[gmx-users] Long range interaction energy of charged particles with PME - GMX 3.3.1

David Mobley dmobley at gmail.com
Thu Jul 27 18:42:55 CEST 2006


> I previously asked how to calculate the long range interactions between
> charged particles simulated with PME:
> http://www.gromacs.org/pipermail/gmx-users/2004-October/012627.html
> I repeat the question here. If I want to calculate the LR Coulomb
> interaction energy between say a protein and a ligand the normal
> procedure would involve several mdrun -rerun runs: (1) with atoms
> charged (2) with the charges on the protein neutralised (3) with the
> charges on the ligand neutralised (4) with the charges on the solvent
> neutralised. When the protein is charged, there will be a net charge in
> the simulation shell in case (2). This net charged is corrected in PME
> as implemented in GMX. In GMX 3.2.1, I could not account for the
> correction, so the calculation wouldn't be exact (see the message
> above).

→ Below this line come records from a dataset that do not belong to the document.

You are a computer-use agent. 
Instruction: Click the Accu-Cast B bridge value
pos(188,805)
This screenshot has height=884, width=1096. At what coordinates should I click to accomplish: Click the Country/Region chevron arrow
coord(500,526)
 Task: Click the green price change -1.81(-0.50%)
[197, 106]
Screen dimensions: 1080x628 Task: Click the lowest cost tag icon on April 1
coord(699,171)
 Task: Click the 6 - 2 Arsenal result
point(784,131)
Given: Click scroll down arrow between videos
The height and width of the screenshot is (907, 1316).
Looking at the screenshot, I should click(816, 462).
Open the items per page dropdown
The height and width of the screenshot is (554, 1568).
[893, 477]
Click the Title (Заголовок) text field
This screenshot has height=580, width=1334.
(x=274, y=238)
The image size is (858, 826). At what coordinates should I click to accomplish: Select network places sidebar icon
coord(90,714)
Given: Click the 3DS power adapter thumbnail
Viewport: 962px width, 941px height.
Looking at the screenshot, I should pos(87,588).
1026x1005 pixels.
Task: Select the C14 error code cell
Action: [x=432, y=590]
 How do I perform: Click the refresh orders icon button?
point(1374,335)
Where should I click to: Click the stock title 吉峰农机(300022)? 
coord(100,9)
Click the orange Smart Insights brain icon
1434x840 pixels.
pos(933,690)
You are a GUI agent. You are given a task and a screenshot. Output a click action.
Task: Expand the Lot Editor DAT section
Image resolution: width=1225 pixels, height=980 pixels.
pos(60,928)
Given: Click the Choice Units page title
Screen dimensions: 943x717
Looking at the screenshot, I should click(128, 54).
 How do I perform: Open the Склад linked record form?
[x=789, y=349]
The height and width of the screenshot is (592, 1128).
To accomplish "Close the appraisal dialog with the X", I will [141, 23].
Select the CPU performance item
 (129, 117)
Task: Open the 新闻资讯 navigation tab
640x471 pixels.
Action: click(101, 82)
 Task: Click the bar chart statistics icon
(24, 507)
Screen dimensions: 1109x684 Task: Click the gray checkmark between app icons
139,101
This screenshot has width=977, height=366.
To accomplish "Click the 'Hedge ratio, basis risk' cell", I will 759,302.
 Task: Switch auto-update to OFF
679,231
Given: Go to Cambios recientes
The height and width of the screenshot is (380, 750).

What's the situation in GMX 3.3.1?

Systems with net charge are run with a uniform neutralizing background
charge sincce they need to be neutral for PME. I don't have any idea
how to properly account for this, although I would like to. This isn't
just an issue for calculating interaction energies between, say, two
molecules -- one also has to deal with similar issues if one wants to
compute, say, the free energy of inserting or removing an ion.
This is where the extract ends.